● **About this task**
Please retype every entry, keeping each one exactly as written.

● **Given information**
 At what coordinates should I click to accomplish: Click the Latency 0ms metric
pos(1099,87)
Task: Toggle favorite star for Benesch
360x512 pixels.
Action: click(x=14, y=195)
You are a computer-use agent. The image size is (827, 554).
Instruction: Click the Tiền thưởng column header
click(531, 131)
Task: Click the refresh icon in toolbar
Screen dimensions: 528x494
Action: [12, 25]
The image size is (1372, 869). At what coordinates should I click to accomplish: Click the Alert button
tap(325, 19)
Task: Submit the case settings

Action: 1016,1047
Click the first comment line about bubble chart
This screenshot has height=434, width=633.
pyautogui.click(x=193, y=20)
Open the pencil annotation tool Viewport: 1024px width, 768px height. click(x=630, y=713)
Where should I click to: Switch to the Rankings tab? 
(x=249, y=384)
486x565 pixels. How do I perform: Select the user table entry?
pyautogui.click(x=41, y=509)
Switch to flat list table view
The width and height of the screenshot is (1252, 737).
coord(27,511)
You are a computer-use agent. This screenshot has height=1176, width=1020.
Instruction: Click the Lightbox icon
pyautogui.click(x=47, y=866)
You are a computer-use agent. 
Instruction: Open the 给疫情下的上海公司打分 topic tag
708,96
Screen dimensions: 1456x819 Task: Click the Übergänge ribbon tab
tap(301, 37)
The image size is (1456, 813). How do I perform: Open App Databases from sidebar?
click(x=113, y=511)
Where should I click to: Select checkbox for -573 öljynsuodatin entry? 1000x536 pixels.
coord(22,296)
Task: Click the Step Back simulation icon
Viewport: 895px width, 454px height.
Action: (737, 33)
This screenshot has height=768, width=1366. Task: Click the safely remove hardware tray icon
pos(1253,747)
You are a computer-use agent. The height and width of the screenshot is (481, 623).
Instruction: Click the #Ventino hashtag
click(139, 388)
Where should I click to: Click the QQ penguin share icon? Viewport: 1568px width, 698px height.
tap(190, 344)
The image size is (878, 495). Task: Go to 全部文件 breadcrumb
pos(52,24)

● **Reply to the task**
 At what coordinates should I click to accomplish: Click the Latency 0ms metric
pos(1099,87)
Task: Toggle favorite star for Benesch
360x512 pixels.
Action: click(x=14, y=195)
You are a computer-use agent. The image size is (827, 554).
Instruction: Click the Tiền thưởng column header
click(531, 131)
Task: Click the refresh icon in toolbar
Screen dimensions: 528x494
Action: [12, 25]
The image size is (1372, 869). At what coordinates should I click to accomplish: Click the Alert button
tap(325, 19)
Task: Submit the case settings

Action: 1016,1047
Click the first comment line about bubble chart
This screenshot has height=434, width=633.
pyautogui.click(x=193, y=20)
Open the pencil annotation tool Viewport: 1024px width, 768px height. click(x=630, y=713)
Where should I click to: Switch to the Rankings tab? 
(x=249, y=384)
486x565 pixels. How do I perform: Select the user table entry?
pyautogui.click(x=41, y=509)
Switch to flat list table view
The width and height of the screenshot is (1252, 737).
coord(27,511)
You are a computer-use agent. This screenshot has height=1176, width=1020.
Instruction: Click the Lightbox icon
pyautogui.click(x=47, y=866)
You are a computer-use agent. 
Instruction: Open the 给疫情下的上海公司打分 topic tag
708,96
Screen dimensions: 1456x819 Task: Click the Übergänge ribbon tab
tap(301, 37)
The image size is (1456, 813). How do I perform: Open App Databases from sidebar?
click(x=113, y=511)
Where should I click to: Select checkbox for -573 öljynsuodatin entry? 1000x536 pixels.
coord(22,296)
Task: Click the Step Back simulation icon
Viewport: 895px width, 454px height.
Action: (737, 33)
This screenshot has height=768, width=1366. Task: Click the safely remove hardware tray icon
pos(1253,747)
You are a computer-use agent. The height and width of the screenshot is (481, 623).
Instruction: Click the #Ventino hashtag
click(139, 388)
Where should I click to: Click the QQ penguin share icon? Viewport: 1568px width, 698px height.
tap(190, 344)
The image size is (878, 495). Task: Go to 全部文件 breadcrumb
pos(52,24)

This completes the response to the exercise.